Flusso di Cassa

Il Flusso di Cassa come indicatore dello stato di salute di un'attività economica e della sua capacità di organizzazione delle risorse in un determinato periodo di tempo.

6 dicembre 2012 10:530 commentiVisualizzazioni: 79

Il Flusso di Cassa si definisce come la variazione della liquidità di un’azienda, di un progetto o di un patrimonio individuale come effetto della gestione economica in un determinato periodo di tempo.

Chiamati anche Cash Flow nella terminologia inglese, i Flussi di Cassa si calcolano come differenza tra le entrate e le uscite monetarie. Semplicisticamente il calcolo può essere fatto come differenza della liquidità di fine periodo e quella di inizio periodo, la cui risultante può essere sia un valore positivo che uno negativo.

Il Flusso di Cassa è, in base a questa definizione, sia uno strumento di analisi e di controllo della gestione finanziaria di una impresa sia un strumento per la scelta e la valutazione degli investimenti da fare per la crescita dell’azienda.

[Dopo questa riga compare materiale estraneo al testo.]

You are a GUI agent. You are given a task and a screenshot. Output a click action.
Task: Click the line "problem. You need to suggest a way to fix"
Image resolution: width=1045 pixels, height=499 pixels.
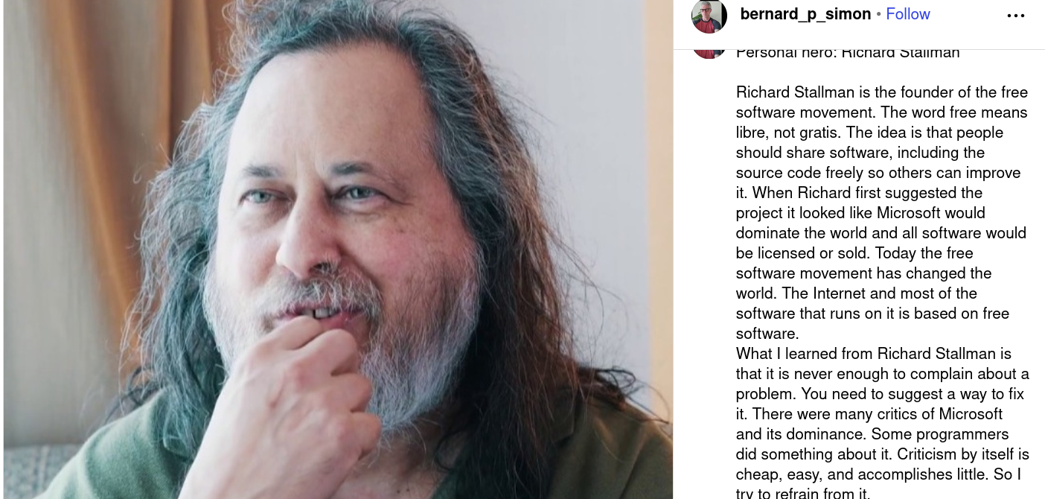coord(880,394)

I Flussi di Cassa si dividono in:

operativi, quelli che cioè si originano dalla gestione caratteristica dell’attività aziendale
non operativi, ossia i flussi che considerano tutte le altre operazioni (prestiti, dividendi, etc.)

I Flussi di Cassa sono utilizzati per la creazione delle analisi dei flussi, ossia dei prospetti in cui si analizza l’andamento delle finanze di un esercizio commerciale che ha lo scopo di mettere in evidenza le capacità dell’azienda o del progetto di gestire le sue finanze e le sue risorse.